The Cleveland Model adalah salah satu implementasi community wealth building yang berlokasi di Cleveland, Ohio. Bekerja sama dengan The Democrative Collaborative, Cleveland Foundation, dan Ohio Employee Ownership Centre, The Cleveland Model menjadi model community wealth building melalui implementasinya yang mendorong berbagai bisnis berbasis koperasi pekerja dan investasi di anchor institutions untuk memberikan keuntungan sebesar-besarnya bagi komunitas setempat.

Lalu bagaimana dengan Indonesia?

Di Indonesia sendiri, konsep demokrasi dalam ekonomi mungkin belum dikenal luas seperti yang terjadi di luar negeri. Meskipun jika kita telusuri, istilah demokrasi ekonomi ini terdapat pada landasan hukum kita melalui Pasal 33 ayat 4 UUD 1945:

“Bahwa perekonomian nasional diselenggarakan berdasar atas demokrasi ekonomi dengan prinsip kebersamaan, efisiensi berkeadilan, berkelanjutan, berwawasan lingkungan, kemandirian, serta dengan menjaga keseimbangan kemajuan dan kesatuan ekonomi nasional.”

Salah satu founding fathers Indonesia yang mendapat julukan Bapak Koperasi Indonesia; Bung Hatta, bahkan juga pernah menulis pentingnya demokrasi ekonomi sebagai pendamping demokrasi politik:

“Demokrasi politik saja tidak dapat melaksanakan persamaan dan persaudaraan. Di sebelah demokrasi politik harus pula berlaku demokrasi ekonomi.
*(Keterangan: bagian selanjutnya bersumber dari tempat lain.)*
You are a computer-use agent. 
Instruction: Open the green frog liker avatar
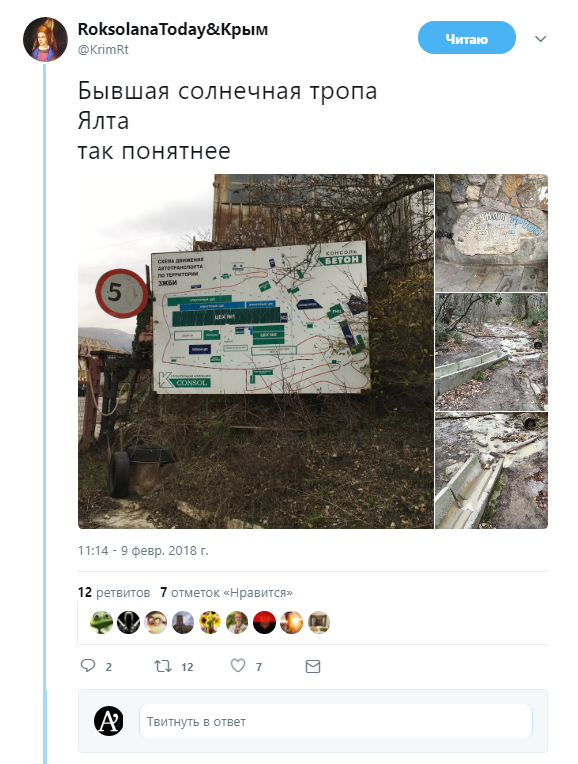tap(101, 622)
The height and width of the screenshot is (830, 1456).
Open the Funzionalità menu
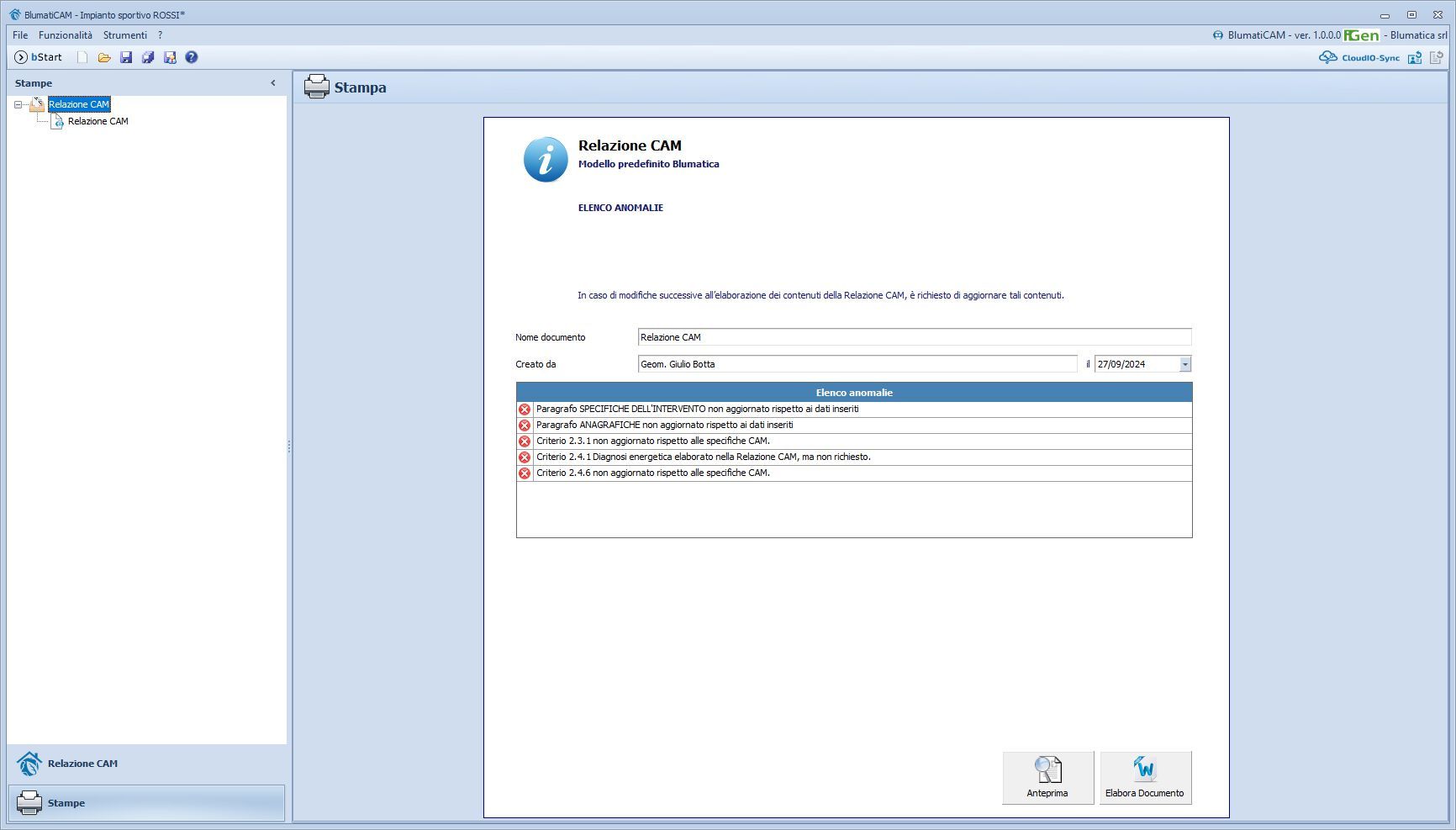coord(66,35)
Kalau tidak, manusia belum merdeka, persamaan dan persaudaraan belum ada.”

Lantas, apa yang membuat demokrasi ekonomi di Indonesia kini redup?

Demokrasi Ekonomi: Demokrasi yang Hilang

Sayangnya, konsep ‘demokrasi’ pada demokrasi ekonomi maupun demokrasi politik hanya berhenti pada definisi dan tidak teraplikasikan dengan baik secara praktik.

Menurut filsuf John Dewey, demokrasi bukan hanya sekadar sistem pemerintahan, melainkan suatu kondisi ideal yang bisa terjadi di berbagai aspek sosial. Kondisi ini; masih menurut Dewey, bisa menjadikan kita individu yang bermoral, penuh kebebasan dan bermartabat, jika kita hidup dan bekerja dengan kehadiran berbagai institusi yang demokratis.

Tentu definisi demokrasi dari Dewey tidaklah sama dengan apa yang kita rasakan sekarang di Indonesia. Usaha pelemahan KPK, represi terhadap aktivis dan jurnalis, hadirnya UU ITE yang membredel kebebasan berpendapat, hingga pelegalan negara atas perampokan tanah adat, adalah beberapa contoh yang memperlihatkan bahwa kondisi demokrasi kita hari ini tidak baik-baik saja.

Krisis demokrasi hari ini bisa terjadi karena pemegang kendali pemerintahan masih dikuasai oleh segelintir orang saja. Memang benar kita masih menyelenggarakan pemilu/pilkada untuk memilih wakil rakyat dalam menjalankan pemerintahan setiap 5 tahun sekali. Namun setelah pesta politik tersebut berakhir, suara rakyat seakan dinihilkan selama masa pemerintahan berlangsung. Coba kembali tengok bagaimana UU Cilaka yang ditolak banyak masyarakat bisa lolos pengesahan tanpa ada partisipasi publik.

Terlebih, para wakil rakyat yang terpilih dalam menjalankan pemerintahan sekarang mayoritas berlatar belakang pengusaha atau punya hubungan dengan elit politik. Hal ini mensinyalir bahwa hanya mereka yang memiliki uang dan koneksi yang dapat dengan mudah terpilih sebagai wakil rakyat. Tidak heran, jika kemudian kebijakan-kebijakan pemerintah lebih menguntungkan para pengusaha dan penguasa daripada rakyat banyak.

Untuk mengembalikan kesejahteraan kepada rakyat, keputusan-keputusan terkait kehidupan juga harus datang dari rakyat yang terdampak. Jika demokrasi politik yang berlangsung hari ini sulit tercapai, demokrasi ekonomi setidaknya bisa menjadi perkenalan kita terhadap praktik demokrasi yang sebenarnya.